→ Records provided
....................

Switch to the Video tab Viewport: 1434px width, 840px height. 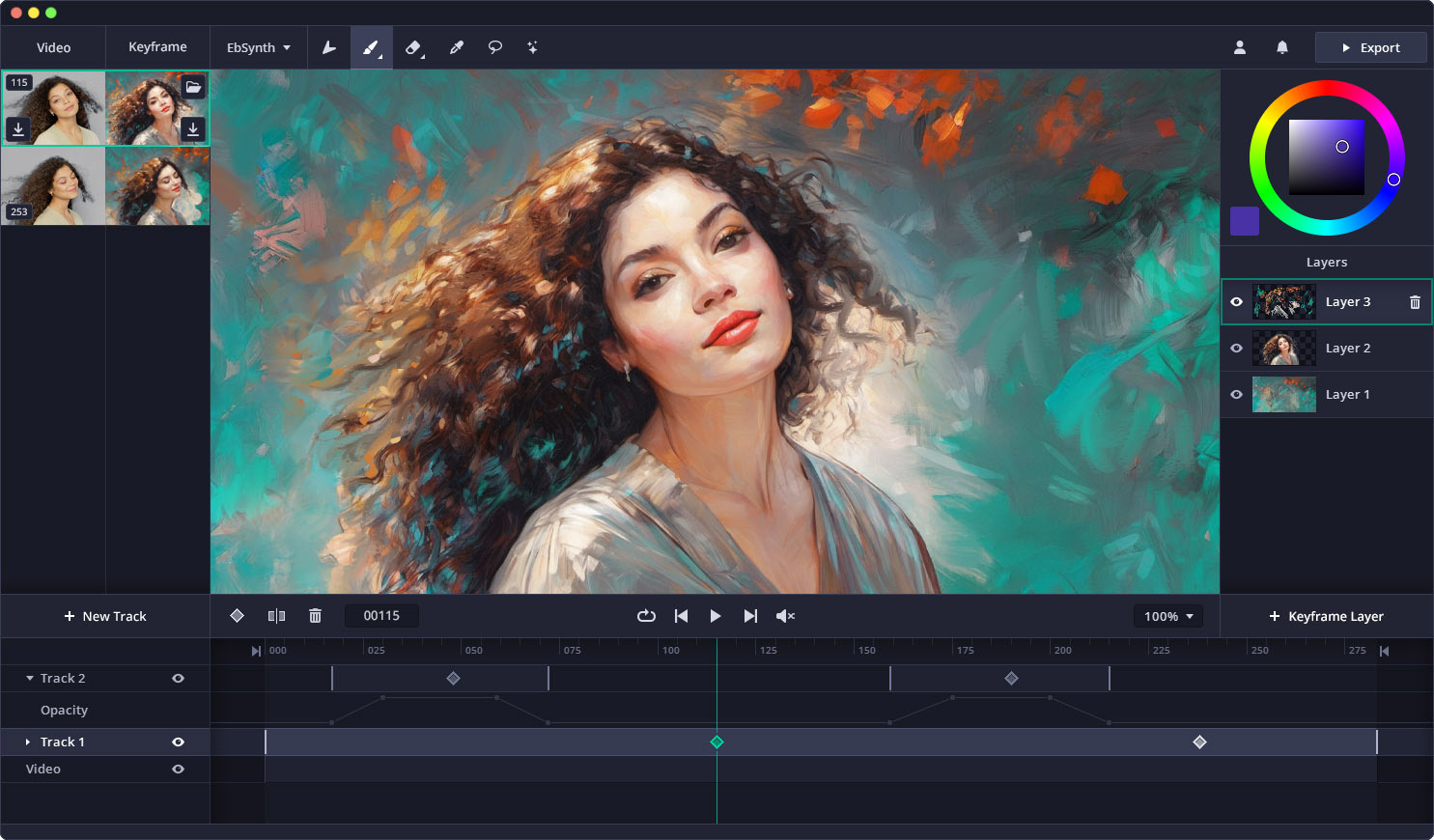click(53, 47)
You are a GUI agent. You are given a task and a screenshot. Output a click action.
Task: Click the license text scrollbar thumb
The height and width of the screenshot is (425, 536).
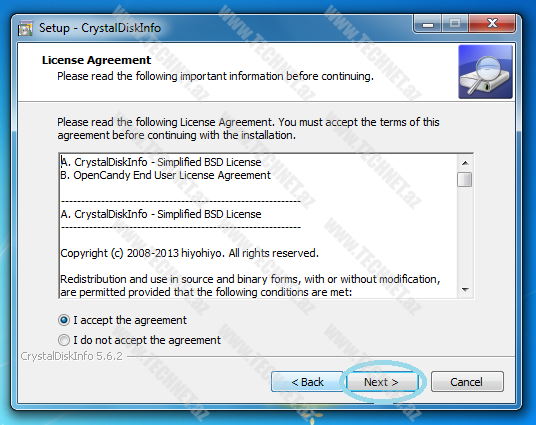point(465,179)
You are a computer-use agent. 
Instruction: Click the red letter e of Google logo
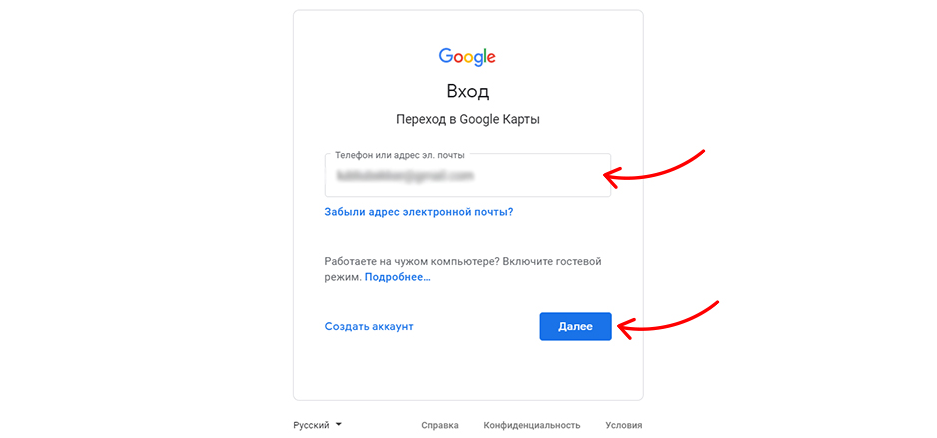click(x=491, y=58)
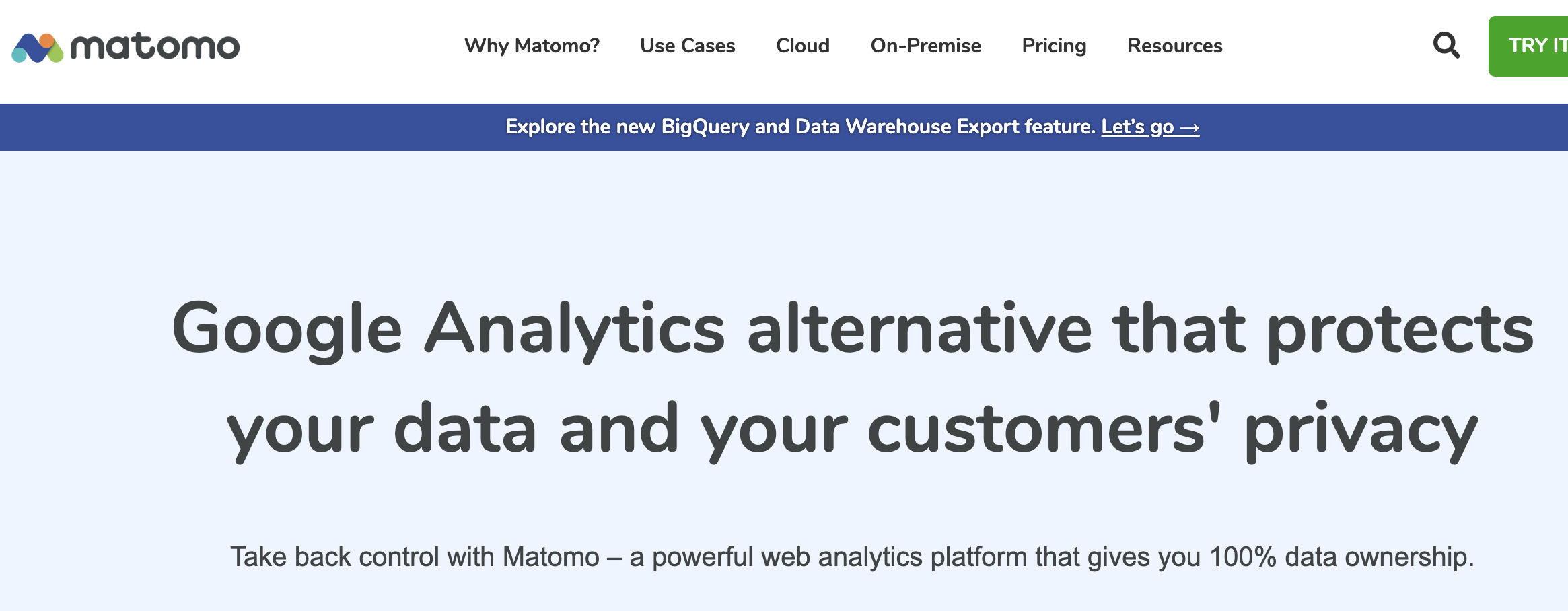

....................

→ Task goal
Rewrite the lines from the one containing "You are a computer-use agent." through the last line, replacing "red letter" with "colored letter" and keeping everything else the same. Omit the pictures from your answer.

→ Problem solution
You are a computer-use agent. 
Instruction: Click the colored letter e of Google logo
click(x=491, y=58)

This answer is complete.